Growing up I was always picked last in gym class, and whichever dodgeball team got saddled with me had to accept the fact that I was going to try to purposefully get myself removed from the game. During the mile run I would hide behind the bleachers and I refused to do “floor work” (wheelbarrow, spider crawl, inchworm, bear crawl you name it.) In the gym locker rooms, I would shuffle nervously to the bathroom stalls to change as the others compared colorful sports bras, seemingly unfettered by the all- consuming insecurity I felt. (Looking back now I know that everyone was probably insecure and I was simply sensationalizing my own victimhood at the hands of gym class.) Since I was overweight, a lot of the sporting goods stores didn’t have pretty things for me to wear. I would be stuck in one of my dad’s red socks t- shirts and since I hated the way my legs looked I would wear long restrictive sweatpants. As I sat out of games or watched people try their best during the sprinting tests I honestly felt bitter. I always felt excluded in athletic spaces which are inherently competitive.

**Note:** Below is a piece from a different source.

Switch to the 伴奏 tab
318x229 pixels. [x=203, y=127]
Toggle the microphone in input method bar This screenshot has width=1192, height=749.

During my first two years of college there was a lot happening around me and I decided to start exercising as a way to distract myself from stress. Still to this day, exercise for me is more about mental rather than physical health. Exercise has improved my abilities to cope with anxiety, improved my focus, self- confidence and motivation. I must stress that my workout routine started small, and by that I mean I could barely get through warm ups. You can acknowledge your own limitations without limiting yourself. I wouldn’t say I have completely conquered my gym anxiety, but I have developed coping mechanisms that I think readers will find helpful.

Coping Mechanism #1:

You can start at home and on a budget! I was too scared to go to a gym at first so I started with workout videos and gradually built up confidence before I even entered a gym. I highly recommend this route for those who do not already have a workout routine. Many people get gym memberships thinking the money they spent will motivate them to go the gym. Don’t make this mistake! If you are just starting to implement routine where there is none... expect to lose motivation. It takes time to form habits and it is much easier to say “no excuses” when your workout space is in the privacy of your own home. Also, for those of us who struggle with our body image, you feel more comfortable in privacy and you aren’t distracted by what you look like. On a budgeting level, you can easily make your own workout at home with YouTube videos and I suggest beginners to avoid wasting money on fancy athletic wear, gym memberships, or sneakers until you have established a routine. A dance/ zumba fitness channel I highly recommend is The Fitness Marshall since it makes working out fun and accessible to those who have no experience.

Coping Mechanism #2:

Take a buddy! I workout regularly with my twin sister and that really adds to my sense of security at the Rec Center. Find a friend, family member, or partner who is going to inspire you and make you feel safe. For me personally I think it is ideal to workout with someone who is at a similar fitness level so that you don’t feel like you are holding anyone back. But, I know some prefer to workout with their athletic friends for motivation. Do what works for you!

Coping Mechanism #3:

Avoid trying new machines/ weights alone! I say this mainly for safety but also to save someone from the humiliation I have felt in the past. For the longest time, I only used the elliptical and treadmill and I would wait to do pilates in the privacy of my own dorm. Being judged by seasoned gym- goers is one of the major components of gym anxiety and the worst feeling is dagger- like glares when you clearly don’t know what you are doing. If you don’t know something, ask for help! The Rec Center offers Personal Training opportunities which include fitness assessments and personal packages/ sessions in which you can learn proper use of machines and how to get the most out of your workout. Personal fitness programs at the rec are fee- based and not part of the basic membership but since we can go to the rec center for free all year long I do not think this is an unreasonable investment. If you don’t want to pay, ask a knowledgeable friend!

Coping Mechanism #4:

Join a Class! I’ve really enjoyed my time in classes like  Zumba, Barre and Kettlebell Burn. I think that the sense of community you get in a class and the positive encouragement from a trained instructor can really help ease the tension one feels at the gym. Campus Recreation offers several different class formats and over 100 class sessions per week during Spring and Fall semesters. Unlike the personal training, these classes are included in the Campus Recreation membership.

Coping Mechanism #5:

Prioritize Yourself! I know it is easier said than done, but at the end of the day you are at the rec center for yourself. No one is going to leave the rec center and tell their friends “I saw this person who really looked stupid trying to do burpees” and if there is such a person, than their opinion is irrelevant. The gym is not this invite-only soiree for Instagram models and kale-crazed Ken dolls. Everyone has the right to be there. Just put your headphones on and tune in with yourself, you got this.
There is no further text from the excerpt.